El gas, la energía de transición

El combustible muestra la flexibilidad operativa suficiente para llenar la brecha por 20 años

Una transición energética no puede consistir tan solo en la exposición de unos objetivos (hoy, la sustitución de fuentes de energía fósil por energías renovables) y un calendario estricto o aproximado para cumplir con lo que se desea. Es decisivo, de entrada, saber con cierta exactitud quien paga la transición (las energías renovables requieren una inversión inicial apreciable) y quién pagará ese coste. También es obligado, salvo que se elija el camino de la insensatez, medir las resistencias interna y externa al cambio. Esa viscosidad tiene que ver no solamente con la voluntad de los agentes energéticos y la industria que los rodea sino con complejos polinomios de precios, recursos, necesidades estratégicas y decisiones políticas que limitan la capacidad de cambio.

El consumo mundial de energía es un mercado intensamente inercial. Esta es una característica que se expone y se valora tan poco que nadie cuenta con ella. Tal parece que con decir que las energías renovables tienen que suponer el 20% de la producción en un plazo determinado y que el carbón tiene que reducirse y desaparecer ya está todo hecho. Pero no es así. Las proyecciones más optimistas para 2030 indican que en aquella fecha todavía se quemará en el mundo una cantidad apreciable de carbón. Es prácticamente imposible reducir de forma sustancial el consumo de carbón en inmensos mercados como India, China o Indonesia. A la inversa y según el mismo razonamiento que relaciona la capacidad de generación de nuevas energías con las necesidades de crecimiento de la demanda energética mundial, resulta que después de esfuerzos ímprobos y planes pautados desde instituciones supranacionales, resulta que en 2030, si se cumplen las previsiones, las renovables ocuparán en torno al 14% de la demanda mundial.

Y así se podría extender el peso inercial a otras energías, condenadas proféticamente a desaparecer o a quedar arrumbadas en los bordes marginales del consumo mientras que la cruda realidad, nunca mejor dicho, camina por senderos menos complacientes. Va a ser muy difícil, por ejemplo, reducir el peso del petróleo, porque aquello que el crudo pierda en consumo de movilidad, lo mantendrá y aun lo ganará en la industria química y en algunos transportes cuyos carburantes no son sustituibles. La aviación, por ejemplo. Esta inercia describe un futuro energético menos renovable de lo que se supone cuando de fabrican escenarios semiutópicos.

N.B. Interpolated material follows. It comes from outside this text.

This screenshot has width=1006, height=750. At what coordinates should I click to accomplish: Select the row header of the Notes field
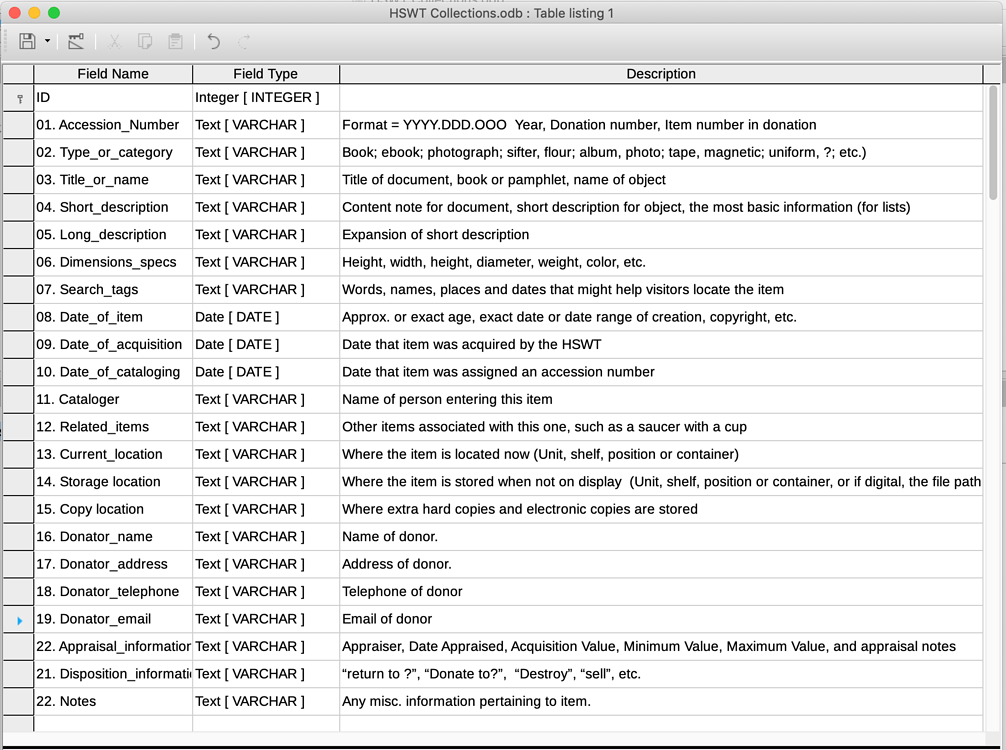tap(18, 701)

En este mercado inercial, el gas es la única fuente de energía fósil que ofrece perspectivas claras de crecimiento. Es una energía relativamente limpia (recientes informes, no obstante, las emisiones de metano asociadas a su producción y consumo), tiene una potencia instalada considerable y es fácil de arrancar y cerrar para cubrir producciones de respaldo. China ha decidido apostar por el gas y el peso del mercado energético de aquel país es suficiente para inclinar cualquier balanza. Una confluencia de intereses y proyectos ha llevado a que el gas sea el combustible favorito en la reindustrialización de los países asiáticos. Por si acaso quedaba algo por cuadrar en la descripción inercial del mercado mundial, recuérdese que los países asiáticos suponen las dos terceras partes del crecimiento de la energía mundial; y que en este mapa de importancia para el futuro, Europa apenas suma el 0,5% del total.

El gas, gracias a unas virtudes que le colocan en una situación relativa mejor que el carbón o el crudo, se sitúa como la fuente de energía más adecuada en la costosa transición hacia el mercado dominado por las renovables. Hasta cierto punto —sobre todo el GNL— garantiza la independencia energética y exhibe flexibilidad operativa para transformarse en electricidad. Los próximos quince años serán del gas.